Jobs »
(1) Which animals does the text about the Athfield house mention? List every one.
(2) Rewrite the Athfield house text starting at "When the USS" and ending at "room of solitude.", putting "work table" in place of "drawing board".

Excerpted passage »
####################
When the USS nuclear warship Truxtun sailed into Wellington harbour in 1976, the Kiwis marked a proud historical moment by decking the bullet-like tower in the Athfield house with a boldly lettered slogan: “Keep New Zealand Nuclear Free.” The interior of this imposing tower is accessed by an impossibly narrow spiral staircase, or from the roof terrace. For a long time it contained only a single drawing board. Illuminated by an oculus and two bubble-like skylights, with two round nautical windows protruding out towards the harbour and horizon, this was a room of solitude.

The Athfield house and studio on the hills above Wellington Harbour.

The Athfield house and studio on the hills above Wellington Harbour.

Image: Xing Ruan

But Athfield was known for his gregariousness. In our carefree days in Wellington in the early 1990s, my partner Dongmin worked for Ath, while I combined teaching and doing a PhD on the village lives and structures in southern China. We looked up to Ath, a towering figure, for some career advice in architecture. To our surprise, he gave us only this: “You have time on your hands, go and make beautiful babies.” In hindsight, if we had listened to Ath, our children would have benefited from the village life in the Athfield house. There were twenty or so people working in the office, which was part of the village; and there were tenants of common and uncommon character. The Athfield seniors lived in the upper house, who prepared snacks for morning and afternoon teas; the sublimely beautiful and talented Clare ran the interior work, and the Athfield juniors were around. The peacock had mysteriously left, so I was told, but the parrot was still there, mocking only the annoying clients. There was also goat, the “Flying Mower”; in his grand old age he moved about the village gracefully, completely indifferent to the the property’s dogs.

Inside the beautiful, odd and confronting forms of the Athfield house and office lies an ideal: that architecture should be a village. A village, according to Ath, is one of the most important building blocks for a society, because it is big enough to withstand the pressures of family, but it is small enough to form a face-to-face community. Like a vast Renaissance villa, the Athfield house in plan is a loose ensemble of small and large rooms of different characters, more interconnected than segregated. In 1976, the International Design Competition for the Urban Environment of Developing Countries, focusing on Manila in the Philippines, was initiated and run by the International Architectural Foundation and some of the world’s leading architectural journals. Among the 476 entries from 68 countries, Ath’s self-help housing village scheme won the first prize, which was judged by Balkrishna Doshi and Moshe Safdie. The winning parti, needless to say, comes from the Athfield house and its village ideal.
####################
Supplied information »

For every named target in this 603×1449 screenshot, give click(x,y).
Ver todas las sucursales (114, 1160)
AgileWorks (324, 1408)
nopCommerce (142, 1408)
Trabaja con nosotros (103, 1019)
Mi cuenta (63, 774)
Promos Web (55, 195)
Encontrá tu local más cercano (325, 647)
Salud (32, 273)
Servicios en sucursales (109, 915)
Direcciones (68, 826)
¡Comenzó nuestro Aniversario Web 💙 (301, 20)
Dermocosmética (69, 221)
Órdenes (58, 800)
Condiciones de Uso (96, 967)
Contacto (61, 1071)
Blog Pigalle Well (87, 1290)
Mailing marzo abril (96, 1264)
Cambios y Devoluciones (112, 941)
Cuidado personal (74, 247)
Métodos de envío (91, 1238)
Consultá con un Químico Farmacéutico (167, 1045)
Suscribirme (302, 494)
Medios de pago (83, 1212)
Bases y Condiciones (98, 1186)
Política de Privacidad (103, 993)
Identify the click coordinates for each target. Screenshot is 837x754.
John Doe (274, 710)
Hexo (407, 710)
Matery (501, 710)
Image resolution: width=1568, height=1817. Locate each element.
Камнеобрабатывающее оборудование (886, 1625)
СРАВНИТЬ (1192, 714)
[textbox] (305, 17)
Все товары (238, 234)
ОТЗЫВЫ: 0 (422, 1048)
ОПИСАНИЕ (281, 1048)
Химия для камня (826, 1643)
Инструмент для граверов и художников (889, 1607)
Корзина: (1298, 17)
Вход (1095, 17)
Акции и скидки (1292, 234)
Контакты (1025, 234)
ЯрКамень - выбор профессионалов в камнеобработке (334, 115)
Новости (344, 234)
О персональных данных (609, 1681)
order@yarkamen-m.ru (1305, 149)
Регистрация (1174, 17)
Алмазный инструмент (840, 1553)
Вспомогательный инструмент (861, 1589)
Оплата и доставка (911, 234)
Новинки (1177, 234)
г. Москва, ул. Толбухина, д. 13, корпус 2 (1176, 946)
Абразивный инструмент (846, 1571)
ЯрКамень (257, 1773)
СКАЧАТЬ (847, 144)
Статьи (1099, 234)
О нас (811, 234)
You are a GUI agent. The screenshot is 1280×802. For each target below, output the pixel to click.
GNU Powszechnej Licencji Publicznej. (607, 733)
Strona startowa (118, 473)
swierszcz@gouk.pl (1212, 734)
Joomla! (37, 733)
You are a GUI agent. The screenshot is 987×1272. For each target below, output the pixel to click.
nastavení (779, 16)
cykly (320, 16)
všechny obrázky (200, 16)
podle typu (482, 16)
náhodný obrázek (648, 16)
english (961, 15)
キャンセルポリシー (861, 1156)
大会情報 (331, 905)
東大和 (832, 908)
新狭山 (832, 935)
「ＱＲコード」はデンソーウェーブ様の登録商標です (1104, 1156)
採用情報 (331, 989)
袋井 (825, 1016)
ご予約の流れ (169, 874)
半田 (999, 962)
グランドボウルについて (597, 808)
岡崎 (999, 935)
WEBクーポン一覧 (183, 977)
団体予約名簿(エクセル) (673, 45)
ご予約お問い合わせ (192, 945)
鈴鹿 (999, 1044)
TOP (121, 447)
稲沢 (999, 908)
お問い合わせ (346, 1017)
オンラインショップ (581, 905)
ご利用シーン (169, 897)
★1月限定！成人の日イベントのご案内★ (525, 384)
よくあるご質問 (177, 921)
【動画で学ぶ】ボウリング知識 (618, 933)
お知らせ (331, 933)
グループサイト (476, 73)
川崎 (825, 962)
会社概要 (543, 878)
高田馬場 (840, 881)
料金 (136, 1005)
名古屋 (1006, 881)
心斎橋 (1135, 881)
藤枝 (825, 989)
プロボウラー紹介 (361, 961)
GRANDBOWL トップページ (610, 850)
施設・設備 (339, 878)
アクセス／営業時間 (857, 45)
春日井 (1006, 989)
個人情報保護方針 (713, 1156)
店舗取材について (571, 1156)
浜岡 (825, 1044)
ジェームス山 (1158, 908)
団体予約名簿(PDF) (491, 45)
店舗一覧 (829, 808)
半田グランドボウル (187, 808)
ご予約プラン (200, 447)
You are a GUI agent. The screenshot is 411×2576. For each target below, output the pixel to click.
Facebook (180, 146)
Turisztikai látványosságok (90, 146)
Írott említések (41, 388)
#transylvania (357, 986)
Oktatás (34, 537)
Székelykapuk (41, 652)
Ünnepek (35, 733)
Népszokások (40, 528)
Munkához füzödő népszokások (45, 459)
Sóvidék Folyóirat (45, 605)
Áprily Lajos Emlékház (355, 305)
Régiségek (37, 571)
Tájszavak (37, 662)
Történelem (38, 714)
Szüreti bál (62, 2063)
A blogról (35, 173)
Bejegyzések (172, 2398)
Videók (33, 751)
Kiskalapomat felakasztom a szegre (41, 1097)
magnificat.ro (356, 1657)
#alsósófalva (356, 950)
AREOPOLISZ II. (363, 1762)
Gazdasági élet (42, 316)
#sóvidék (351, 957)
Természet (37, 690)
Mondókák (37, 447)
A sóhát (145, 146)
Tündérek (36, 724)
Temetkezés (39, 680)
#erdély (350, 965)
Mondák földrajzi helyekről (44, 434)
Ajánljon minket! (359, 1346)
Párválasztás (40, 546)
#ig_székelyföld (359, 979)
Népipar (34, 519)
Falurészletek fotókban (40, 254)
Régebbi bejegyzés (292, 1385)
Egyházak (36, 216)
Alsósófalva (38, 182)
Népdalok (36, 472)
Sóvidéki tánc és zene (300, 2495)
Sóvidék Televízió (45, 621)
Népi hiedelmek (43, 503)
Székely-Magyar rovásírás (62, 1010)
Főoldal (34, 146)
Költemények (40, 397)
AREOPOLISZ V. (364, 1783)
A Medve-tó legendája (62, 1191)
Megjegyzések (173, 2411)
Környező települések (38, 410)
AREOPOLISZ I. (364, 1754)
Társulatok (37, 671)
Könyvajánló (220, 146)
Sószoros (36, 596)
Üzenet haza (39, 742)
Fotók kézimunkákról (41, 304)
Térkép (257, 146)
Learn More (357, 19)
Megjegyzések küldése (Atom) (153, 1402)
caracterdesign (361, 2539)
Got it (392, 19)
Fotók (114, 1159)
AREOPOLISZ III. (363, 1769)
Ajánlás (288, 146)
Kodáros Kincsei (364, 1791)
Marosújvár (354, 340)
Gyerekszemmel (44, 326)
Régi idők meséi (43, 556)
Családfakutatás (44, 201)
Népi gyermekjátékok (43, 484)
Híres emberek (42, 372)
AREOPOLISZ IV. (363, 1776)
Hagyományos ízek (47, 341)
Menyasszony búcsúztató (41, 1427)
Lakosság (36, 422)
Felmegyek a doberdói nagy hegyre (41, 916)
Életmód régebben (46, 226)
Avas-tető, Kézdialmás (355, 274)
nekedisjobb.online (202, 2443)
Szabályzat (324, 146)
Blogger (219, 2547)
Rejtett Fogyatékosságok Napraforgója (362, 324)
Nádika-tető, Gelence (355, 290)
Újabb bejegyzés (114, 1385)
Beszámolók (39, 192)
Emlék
####################
Answers in order »
(1) peacock, parrot, goat (the "Flying Mower"), dogs

(2)
When the USS nuclear warship Truxtun sailed into Wellington harbour in 1976, the Kiwis marked a proud historical moment by decking the bullet-like tower in the Athfield house with a boldly lettered slogan: “Keep New Zealand Nuclear Free.” The interior of this imposing tower is accessed by an impossibly narrow spiral staircase, or from the roof terrace. For a long time it contained only a single work table. Illuminated by an oculus and two bubble-like skylights, with two round nautical windows protruding out towards the harbour and horizon, this was a room of solitude.